Судьба прихотлива. Тебе может неожиданно повезти, или вдруг на тридцать втором году ты задумаешься и поймешь, что твоя жизнь — сущее болото, что ты никуда не движешься и ни к чему не пришел. Просто тебя несет по течению, а ты делаешь вид, будто тебе туда и надо, но сам-то не знаешь, куда. И сидишь в своей комнатенке, смолишь сигарету за сигаретой, пьешь стакан за стаканом и смотришь на кусок дерева, из которого может выйти что-то красивое. Ведь отлично знаешь: то, что ты делаешь, здорово, но понятия не имеешь, как это пристроить, куда с этим податься. И тебя вдруг охватывает страх. Но разве кому-нибудь скажешь? Мужчине не пристало бояться, особенно если он толком не знает, отчего ему не по себе. Да и вообще не собираюсь я никому говорить, что Фрэнклин Свифт чего-то боится.

Но время пугает меня.

Чувствуешь, как оно утекает. Словно я должен встать и шагнуть. Далеко шагнуть. Сделать решительный шаг. Чертовски важный. Ах, если белые дадут черным передышку, я, Бог даст, вступлю наконец в этот треклятый профсоюз. Тогда можно будет заколачивать четырнадцать-семнадцать долларов в час. По всему Бруклину рушат старые здания и возводят новые. За доллар итальянцы восстановят что угодно. Но попробуй ты, черный, вступить в этот профсоюз. Тут все ополчится против тебя. Либо вышибут до конца нужного срока, либо откупятся, чтобы язык за зубами держал. Все сделают, только бы не платить тебе по профсоюзным ставкам. Да и как раскошелиться на эти чертовы взносы, получая шесть-семь баксов в час? Вот потому я и чернорабочий. Поработай я на одном месте хоть несколько недель, да чтоб платили чуть больше, чем эти гроши, за рабский труд, я бы вступил. На это нужно тридцать дней. Эх-ма! Тогда бы я и приличную машину купил. Выбрался бы из этой норы и снял бы однокомнатную квартиру. Давал бы больше денег ребятишкам. Мог бы иногда их и на ночь оставлять. Свозил бы на Кони-Айленд, в кино. Господи, да много ли мне надо.
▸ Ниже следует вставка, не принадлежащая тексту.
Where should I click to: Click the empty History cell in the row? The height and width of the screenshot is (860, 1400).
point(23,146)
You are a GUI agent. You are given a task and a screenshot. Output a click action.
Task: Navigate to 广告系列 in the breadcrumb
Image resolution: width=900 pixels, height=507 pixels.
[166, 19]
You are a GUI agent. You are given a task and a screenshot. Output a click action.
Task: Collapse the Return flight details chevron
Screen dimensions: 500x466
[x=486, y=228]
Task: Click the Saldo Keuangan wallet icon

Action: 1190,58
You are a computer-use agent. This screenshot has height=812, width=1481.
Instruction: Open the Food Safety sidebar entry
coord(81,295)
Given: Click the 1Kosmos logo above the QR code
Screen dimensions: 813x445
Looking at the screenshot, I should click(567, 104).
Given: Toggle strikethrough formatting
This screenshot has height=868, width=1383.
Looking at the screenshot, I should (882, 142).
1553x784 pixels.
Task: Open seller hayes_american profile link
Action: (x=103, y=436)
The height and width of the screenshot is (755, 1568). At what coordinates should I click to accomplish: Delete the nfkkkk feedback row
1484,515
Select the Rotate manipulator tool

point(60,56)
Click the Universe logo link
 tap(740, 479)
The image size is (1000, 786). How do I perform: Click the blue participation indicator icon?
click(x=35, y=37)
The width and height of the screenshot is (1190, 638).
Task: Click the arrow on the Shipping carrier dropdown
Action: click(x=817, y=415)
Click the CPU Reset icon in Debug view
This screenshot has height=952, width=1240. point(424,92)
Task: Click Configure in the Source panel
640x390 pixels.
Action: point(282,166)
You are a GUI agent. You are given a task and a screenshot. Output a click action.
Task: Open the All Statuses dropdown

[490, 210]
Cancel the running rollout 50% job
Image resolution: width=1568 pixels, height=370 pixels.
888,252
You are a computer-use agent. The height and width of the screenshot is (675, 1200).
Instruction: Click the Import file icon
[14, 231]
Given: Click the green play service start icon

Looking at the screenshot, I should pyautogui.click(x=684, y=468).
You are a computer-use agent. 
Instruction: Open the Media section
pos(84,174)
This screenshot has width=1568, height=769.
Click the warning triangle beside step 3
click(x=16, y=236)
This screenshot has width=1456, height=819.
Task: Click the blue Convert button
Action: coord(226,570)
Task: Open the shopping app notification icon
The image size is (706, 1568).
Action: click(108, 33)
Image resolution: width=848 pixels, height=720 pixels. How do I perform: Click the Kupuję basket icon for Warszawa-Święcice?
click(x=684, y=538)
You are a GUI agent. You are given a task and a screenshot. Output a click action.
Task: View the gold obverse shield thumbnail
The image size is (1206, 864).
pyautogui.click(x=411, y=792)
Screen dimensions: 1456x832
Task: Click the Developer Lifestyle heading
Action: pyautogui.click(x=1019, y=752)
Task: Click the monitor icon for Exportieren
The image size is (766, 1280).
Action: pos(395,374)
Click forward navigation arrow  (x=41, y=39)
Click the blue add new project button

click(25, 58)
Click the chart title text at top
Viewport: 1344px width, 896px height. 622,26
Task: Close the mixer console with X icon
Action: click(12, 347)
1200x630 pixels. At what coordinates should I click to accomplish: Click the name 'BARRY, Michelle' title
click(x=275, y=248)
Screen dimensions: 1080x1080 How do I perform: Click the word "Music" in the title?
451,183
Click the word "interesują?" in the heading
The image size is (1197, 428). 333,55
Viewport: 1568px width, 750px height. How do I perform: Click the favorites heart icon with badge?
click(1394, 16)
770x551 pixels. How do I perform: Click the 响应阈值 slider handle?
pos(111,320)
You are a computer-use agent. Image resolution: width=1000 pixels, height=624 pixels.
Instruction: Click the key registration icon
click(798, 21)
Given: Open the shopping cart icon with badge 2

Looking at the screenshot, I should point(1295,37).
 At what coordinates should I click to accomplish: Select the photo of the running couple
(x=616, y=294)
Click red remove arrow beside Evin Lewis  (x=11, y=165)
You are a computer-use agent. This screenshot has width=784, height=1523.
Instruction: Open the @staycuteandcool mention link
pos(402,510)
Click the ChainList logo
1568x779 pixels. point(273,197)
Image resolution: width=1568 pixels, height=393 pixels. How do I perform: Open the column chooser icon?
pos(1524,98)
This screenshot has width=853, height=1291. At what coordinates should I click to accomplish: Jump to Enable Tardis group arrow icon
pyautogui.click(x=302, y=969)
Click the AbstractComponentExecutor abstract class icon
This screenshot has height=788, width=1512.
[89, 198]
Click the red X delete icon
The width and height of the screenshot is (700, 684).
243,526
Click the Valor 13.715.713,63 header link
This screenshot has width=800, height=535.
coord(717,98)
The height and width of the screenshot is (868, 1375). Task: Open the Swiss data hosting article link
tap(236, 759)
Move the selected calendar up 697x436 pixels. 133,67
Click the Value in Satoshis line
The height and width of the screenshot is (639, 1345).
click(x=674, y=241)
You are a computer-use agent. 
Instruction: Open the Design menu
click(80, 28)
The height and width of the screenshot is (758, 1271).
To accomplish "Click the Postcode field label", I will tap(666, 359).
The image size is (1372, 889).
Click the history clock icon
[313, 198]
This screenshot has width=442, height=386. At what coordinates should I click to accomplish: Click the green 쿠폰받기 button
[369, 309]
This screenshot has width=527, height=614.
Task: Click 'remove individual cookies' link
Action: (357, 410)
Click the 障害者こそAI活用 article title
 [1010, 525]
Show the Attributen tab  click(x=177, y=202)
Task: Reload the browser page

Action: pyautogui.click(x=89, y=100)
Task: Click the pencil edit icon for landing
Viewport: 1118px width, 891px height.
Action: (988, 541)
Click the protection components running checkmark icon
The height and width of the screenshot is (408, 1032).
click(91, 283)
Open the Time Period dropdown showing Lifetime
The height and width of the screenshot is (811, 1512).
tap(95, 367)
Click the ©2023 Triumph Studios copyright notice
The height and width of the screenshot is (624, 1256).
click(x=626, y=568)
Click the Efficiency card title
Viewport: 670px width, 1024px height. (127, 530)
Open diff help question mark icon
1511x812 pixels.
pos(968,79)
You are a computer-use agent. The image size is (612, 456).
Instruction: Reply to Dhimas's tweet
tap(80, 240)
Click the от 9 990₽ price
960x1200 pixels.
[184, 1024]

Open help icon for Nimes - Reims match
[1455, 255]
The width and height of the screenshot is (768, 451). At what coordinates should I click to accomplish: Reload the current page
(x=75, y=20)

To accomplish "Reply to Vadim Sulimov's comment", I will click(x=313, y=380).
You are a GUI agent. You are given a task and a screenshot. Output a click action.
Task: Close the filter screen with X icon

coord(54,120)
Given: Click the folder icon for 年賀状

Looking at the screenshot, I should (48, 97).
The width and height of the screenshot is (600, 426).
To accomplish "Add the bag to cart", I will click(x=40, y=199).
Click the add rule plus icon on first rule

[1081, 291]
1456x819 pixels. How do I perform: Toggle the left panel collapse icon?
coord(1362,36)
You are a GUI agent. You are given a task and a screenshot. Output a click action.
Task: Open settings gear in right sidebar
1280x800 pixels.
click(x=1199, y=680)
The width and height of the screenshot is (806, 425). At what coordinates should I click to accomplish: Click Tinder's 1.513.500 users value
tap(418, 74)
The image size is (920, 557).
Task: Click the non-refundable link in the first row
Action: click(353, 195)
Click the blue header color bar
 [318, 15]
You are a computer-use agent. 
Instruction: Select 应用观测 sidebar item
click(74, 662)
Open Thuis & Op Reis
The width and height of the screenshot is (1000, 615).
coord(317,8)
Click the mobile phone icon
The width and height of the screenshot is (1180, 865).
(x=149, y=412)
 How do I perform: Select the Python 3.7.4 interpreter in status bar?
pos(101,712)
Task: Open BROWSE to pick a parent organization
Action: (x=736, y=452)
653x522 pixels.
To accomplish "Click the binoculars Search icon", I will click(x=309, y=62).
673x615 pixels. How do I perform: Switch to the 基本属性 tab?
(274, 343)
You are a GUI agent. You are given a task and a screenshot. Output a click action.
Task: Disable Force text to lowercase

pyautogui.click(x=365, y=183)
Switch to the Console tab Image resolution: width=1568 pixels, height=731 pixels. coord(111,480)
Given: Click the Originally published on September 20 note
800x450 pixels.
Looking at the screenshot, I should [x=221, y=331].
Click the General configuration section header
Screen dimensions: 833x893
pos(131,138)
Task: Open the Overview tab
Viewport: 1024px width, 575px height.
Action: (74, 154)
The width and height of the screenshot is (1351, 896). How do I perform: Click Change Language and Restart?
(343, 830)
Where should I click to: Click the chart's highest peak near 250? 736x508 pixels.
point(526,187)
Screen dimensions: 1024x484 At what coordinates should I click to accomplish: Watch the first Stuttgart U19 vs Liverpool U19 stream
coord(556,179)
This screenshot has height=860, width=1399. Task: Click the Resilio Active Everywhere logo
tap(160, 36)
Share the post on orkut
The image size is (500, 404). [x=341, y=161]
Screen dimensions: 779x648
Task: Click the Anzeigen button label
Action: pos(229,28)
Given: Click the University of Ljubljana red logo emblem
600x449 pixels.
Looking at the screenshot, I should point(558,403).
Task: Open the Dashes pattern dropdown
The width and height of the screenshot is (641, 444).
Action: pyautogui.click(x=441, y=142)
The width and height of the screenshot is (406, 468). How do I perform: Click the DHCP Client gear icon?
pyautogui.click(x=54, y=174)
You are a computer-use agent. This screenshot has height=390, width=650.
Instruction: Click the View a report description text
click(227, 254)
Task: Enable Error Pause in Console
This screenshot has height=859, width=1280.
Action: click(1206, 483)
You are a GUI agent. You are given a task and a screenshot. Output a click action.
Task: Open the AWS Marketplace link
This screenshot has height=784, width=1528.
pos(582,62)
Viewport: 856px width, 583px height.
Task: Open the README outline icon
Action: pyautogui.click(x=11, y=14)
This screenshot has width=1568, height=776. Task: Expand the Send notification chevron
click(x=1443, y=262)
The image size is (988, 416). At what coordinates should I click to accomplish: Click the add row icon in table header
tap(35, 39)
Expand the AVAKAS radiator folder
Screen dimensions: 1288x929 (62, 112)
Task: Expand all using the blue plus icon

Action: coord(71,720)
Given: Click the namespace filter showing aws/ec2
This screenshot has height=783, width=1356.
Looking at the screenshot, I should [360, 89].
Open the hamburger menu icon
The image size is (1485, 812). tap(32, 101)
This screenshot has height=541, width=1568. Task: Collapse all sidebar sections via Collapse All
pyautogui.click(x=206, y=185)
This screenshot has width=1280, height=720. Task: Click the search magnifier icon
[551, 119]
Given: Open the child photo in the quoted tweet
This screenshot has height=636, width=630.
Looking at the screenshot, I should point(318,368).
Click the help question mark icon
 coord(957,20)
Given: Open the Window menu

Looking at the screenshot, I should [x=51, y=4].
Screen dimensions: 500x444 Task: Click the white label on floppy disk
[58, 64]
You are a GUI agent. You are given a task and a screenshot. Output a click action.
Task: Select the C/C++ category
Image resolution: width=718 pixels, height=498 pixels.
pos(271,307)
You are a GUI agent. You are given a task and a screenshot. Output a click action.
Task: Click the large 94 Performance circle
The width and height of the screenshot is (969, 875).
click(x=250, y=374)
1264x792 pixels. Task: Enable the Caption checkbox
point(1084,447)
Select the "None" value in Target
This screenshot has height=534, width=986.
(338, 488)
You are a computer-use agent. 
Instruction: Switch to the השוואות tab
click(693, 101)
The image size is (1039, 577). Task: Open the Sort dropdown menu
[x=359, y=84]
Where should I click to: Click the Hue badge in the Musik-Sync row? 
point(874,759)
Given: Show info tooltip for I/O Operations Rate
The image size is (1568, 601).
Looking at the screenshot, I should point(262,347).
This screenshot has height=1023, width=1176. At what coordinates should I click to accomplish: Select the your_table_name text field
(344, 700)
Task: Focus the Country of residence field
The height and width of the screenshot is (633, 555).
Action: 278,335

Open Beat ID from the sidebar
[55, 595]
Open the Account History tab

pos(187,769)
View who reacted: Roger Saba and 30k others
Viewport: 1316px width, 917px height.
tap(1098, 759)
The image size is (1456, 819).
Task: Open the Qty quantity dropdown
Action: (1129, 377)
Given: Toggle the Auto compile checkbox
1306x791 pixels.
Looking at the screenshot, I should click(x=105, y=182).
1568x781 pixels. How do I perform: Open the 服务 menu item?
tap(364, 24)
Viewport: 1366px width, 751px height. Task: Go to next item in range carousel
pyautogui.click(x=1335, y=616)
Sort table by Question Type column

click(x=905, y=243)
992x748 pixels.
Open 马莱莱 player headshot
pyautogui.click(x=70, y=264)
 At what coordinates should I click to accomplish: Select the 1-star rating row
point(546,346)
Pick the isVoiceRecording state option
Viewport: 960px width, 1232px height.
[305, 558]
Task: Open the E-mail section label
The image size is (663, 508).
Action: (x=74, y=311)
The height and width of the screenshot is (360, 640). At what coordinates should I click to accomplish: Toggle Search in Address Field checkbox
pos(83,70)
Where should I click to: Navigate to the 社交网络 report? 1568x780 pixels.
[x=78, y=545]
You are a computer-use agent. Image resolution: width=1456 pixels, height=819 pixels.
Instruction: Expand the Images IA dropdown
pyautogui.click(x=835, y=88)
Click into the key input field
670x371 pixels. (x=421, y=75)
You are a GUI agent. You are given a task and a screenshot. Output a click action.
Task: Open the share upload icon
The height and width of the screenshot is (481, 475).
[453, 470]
Но хоть сейчас на дворе 1982 год, белые все равно хотят, чтобы черные задаром гнули на них спины. Если бы я день-деньской просиживал, как мои соседи, дома, они бы сказали, что я никчемный, ленивый и глупый негр. А ведь я чуть не вымаливаю у этих засранцев работу, и они, чувствуя опасность, всеми правдами и неправдами стараются спровадить меня.

Но человек устает от попрошайничества. Мало-помалу в тебе и следа не остается от того, что называется чувством собственного достоинства. А им только этого и надо. Вот почему теперь каждый кирпич, каждая тачка, вся эта грязь, которую приходится месить, всякая стена, которую я возвожу или разрушаю, лишь прибавляет мне горечи, и, видит Бог, придет день, когда я брошу все и скажу:

— Катитесь вы все к чертовой матери!

Но, как говорится, что посеешь, то и пожнешь. Поэтому я и стал подумывать о вечерней школе. Не вкалывать же мне на стройке всю жизнь. В конце концов и мышцы изнашиваются и мозги так сохнут. Много у меня пороков, но глупость не в их числе. В один прекрасный день я все равно заведу свое дело. Буду сам себе голова. Буду приказывать, а не исполнять приказы. Чтобы в кармане бренчали монетки и в банке был счет. В конце концов, если честно признаться, все дело в этом.